**Direction**
Duplicate the items below verbatim, starting at the line containing "This screenshot has height=608, width=968." and ending at the line containing "will click(x=144, y=272).".

**Data for the task**
───

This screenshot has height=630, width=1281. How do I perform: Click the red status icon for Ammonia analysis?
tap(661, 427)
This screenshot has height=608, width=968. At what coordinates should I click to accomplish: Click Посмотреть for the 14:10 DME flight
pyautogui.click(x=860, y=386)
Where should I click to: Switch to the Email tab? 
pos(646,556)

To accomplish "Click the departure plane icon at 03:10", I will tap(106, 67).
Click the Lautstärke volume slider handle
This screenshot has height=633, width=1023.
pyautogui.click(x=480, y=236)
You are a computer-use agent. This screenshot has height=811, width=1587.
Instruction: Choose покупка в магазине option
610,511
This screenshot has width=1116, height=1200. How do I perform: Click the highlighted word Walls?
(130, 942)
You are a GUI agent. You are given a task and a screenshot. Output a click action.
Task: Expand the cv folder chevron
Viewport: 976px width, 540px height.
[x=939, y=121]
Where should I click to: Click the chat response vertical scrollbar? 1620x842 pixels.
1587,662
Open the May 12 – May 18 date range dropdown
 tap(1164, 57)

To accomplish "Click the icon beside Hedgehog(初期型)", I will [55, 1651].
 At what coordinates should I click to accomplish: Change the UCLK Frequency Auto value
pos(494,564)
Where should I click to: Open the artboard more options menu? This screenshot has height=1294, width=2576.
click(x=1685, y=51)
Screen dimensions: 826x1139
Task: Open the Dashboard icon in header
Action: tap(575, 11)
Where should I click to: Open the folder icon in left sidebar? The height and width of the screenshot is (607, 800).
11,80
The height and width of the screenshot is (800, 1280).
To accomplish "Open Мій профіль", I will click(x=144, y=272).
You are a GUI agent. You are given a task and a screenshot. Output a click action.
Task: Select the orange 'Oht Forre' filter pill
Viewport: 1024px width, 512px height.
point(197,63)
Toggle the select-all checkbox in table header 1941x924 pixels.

───

**The reply**
This screenshot has height=608, width=968. At what coordinates should I click to accomplish: Click Посмотреть for the 14:10 DME flight
pyautogui.click(x=860, y=386)
Where should I click to: Switch to the Email tab? 
pos(646,556)

To accomplish "Click the departure plane icon at 03:10", I will tap(106, 67).
Click the Lautstärke volume slider handle
This screenshot has height=633, width=1023.
pyautogui.click(x=480, y=236)
You are a computer-use agent. This screenshot has height=811, width=1587.
Instruction: Choose покупка в магазине option
610,511
This screenshot has width=1116, height=1200. How do I perform: Click the highlighted word Walls?
(130, 942)
You are a GUI agent. You are given a task and a screenshot. Output a click action.
Task: Expand the cv folder chevron
Viewport: 976px width, 540px height.
[x=939, y=121]
Where should I click to: Click the chat response vertical scrollbar? 1620x842 pixels.
1587,662
Open the May 12 – May 18 date range dropdown
 tap(1164, 57)

To accomplish "Click the icon beside Hedgehog(初期型)", I will [55, 1651].
 At what coordinates should I click to accomplish: Change the UCLK Frequency Auto value
pos(494,564)
Where should I click to: Open the artboard more options menu? This screenshot has height=1294, width=2576.
click(x=1685, y=51)
Screen dimensions: 826x1139
Task: Open the Dashboard icon in header
Action: tap(575, 11)
Where should I click to: Open the folder icon in left sidebar? The height and width of the screenshot is (607, 800).
11,80
The height and width of the screenshot is (800, 1280).
To accomplish "Open Мій профіль", I will click(x=144, y=272).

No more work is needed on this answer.